Required work => Produce a copy of every line in the records that holds the string "computer".

--- START ---

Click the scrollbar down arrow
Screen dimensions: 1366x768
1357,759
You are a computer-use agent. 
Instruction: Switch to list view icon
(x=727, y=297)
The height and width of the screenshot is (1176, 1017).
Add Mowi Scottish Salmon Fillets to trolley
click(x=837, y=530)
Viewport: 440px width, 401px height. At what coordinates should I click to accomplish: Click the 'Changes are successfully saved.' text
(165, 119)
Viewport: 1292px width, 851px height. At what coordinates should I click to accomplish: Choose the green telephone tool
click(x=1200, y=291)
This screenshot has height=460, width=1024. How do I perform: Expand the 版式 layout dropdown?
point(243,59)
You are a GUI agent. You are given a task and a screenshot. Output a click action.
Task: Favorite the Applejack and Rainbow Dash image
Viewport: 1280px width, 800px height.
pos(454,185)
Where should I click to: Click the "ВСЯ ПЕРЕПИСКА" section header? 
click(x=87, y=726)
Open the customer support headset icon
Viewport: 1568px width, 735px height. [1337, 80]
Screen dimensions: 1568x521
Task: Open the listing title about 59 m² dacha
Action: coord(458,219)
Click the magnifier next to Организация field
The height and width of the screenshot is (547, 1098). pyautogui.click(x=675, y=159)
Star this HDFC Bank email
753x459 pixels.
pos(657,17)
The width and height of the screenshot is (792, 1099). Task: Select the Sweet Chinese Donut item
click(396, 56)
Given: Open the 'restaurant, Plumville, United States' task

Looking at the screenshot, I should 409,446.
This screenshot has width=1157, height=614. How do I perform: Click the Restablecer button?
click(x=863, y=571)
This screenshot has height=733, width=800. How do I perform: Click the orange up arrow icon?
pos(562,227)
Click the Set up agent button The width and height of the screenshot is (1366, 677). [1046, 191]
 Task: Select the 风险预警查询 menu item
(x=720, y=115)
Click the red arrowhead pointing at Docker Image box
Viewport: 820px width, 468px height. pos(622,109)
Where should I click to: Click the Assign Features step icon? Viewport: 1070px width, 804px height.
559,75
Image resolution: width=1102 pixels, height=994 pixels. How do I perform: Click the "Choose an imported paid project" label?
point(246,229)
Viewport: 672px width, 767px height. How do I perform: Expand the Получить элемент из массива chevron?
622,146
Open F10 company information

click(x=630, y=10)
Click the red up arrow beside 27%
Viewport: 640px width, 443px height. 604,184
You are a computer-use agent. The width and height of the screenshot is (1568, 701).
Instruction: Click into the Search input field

--- END ---

Solution for this exercise =>
You are a computer-use agent. 
You are a computer-use agent. The width and height of the screenshot is (1568, 701).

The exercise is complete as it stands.